India Science Festival 2020 in Pune will use AI to bridge gap between scientists and society
The India Science Festival 2020 has been organised by Aspiring Minds in association with academic partner, Lakshmi Mittal and Family South Asia Institute at Harvard University.
BASED ON subjects such as artificial intelligence (AI) and neuroscience, astronomy, life sciences and others, the India Science Festival 2020 commenced at the Indian Institute of Science Education and Research (IISER), Pune, on Saturday.
The two-day programme has been organised by Aspiring Minds in association with academic partner, Lakshmi Mittal and Family South Asia Institute at Harvard University, and includes experiments, discussions and seminars from various scientists.
Varun Aggarwal, co-founder of Aspiring Minds, said he was hopeful of engaging scientists in a variety of policy discussions and making connections for future collaborations.
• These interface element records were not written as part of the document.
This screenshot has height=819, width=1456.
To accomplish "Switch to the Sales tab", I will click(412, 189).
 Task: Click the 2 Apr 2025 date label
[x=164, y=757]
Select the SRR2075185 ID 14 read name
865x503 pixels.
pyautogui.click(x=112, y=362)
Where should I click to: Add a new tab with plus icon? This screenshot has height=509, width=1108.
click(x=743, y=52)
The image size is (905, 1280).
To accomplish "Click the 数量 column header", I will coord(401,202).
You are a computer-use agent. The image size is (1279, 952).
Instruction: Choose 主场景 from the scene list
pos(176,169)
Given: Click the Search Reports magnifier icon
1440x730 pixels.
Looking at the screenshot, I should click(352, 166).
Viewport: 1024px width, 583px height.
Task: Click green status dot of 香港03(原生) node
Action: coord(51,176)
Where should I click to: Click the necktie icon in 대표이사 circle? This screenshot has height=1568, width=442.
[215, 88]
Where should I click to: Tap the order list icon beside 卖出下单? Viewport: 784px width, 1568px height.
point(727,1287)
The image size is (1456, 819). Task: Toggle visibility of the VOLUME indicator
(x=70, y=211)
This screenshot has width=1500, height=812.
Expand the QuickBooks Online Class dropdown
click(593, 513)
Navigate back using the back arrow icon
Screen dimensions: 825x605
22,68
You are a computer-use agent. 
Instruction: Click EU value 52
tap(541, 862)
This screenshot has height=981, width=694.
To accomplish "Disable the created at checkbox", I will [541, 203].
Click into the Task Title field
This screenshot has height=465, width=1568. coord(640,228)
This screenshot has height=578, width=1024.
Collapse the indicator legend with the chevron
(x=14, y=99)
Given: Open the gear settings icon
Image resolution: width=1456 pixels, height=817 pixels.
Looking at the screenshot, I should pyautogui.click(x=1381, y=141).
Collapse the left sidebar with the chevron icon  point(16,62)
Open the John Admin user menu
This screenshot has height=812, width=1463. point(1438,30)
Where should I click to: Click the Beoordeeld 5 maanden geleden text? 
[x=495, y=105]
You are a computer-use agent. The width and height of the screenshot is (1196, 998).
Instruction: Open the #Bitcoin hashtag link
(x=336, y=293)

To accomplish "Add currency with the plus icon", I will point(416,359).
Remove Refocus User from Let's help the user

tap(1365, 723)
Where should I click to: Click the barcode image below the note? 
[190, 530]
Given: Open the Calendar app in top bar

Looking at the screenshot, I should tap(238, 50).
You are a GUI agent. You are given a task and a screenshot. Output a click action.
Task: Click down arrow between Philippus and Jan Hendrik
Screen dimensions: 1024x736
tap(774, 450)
At one of the exhibition centres, Saurabh Chandra, co-founder of an autonomous industrial vehicle manufacturer, Ati Motors, said the Indian industry was interested in implementing self-driving technology.
“The vehicle functions in Indian industry conditions like rough areas, bad lighting, indoor and outdoor spaces. Our first commercial deployment is for a company in Chennai where the vehicle will be used to move trolleys weighing 700 kg for half a kilometre every day.”
Aman Aggarwal, a PhD student from the National Centre for Biological Sciences, Bengaluru, presented an experiment on the response of motor neurons of genetically modified flies to a change in temperature.
“We examine these experiments to understand the importance of neurons and by looking at a smaller part of the brain, we could know how they modify the behaviour of an organism.”
Jerry Tan, managing director of Lattel robotics, a Singapore-based AI robotics education company, said he intended to promote the learning of science and technology among the students of India.
“I want more students to learn about AI and its application. Students can develop algorithms and solve problems in the environment.”
One of the speakers at the festival, Pawan Sinha, a professor at Massachusetts Institute of Technology (MIT), said there was an example of merging basic science and societal service.
Sinha was present to discuss ‘Project Prakash: Merging science and service’.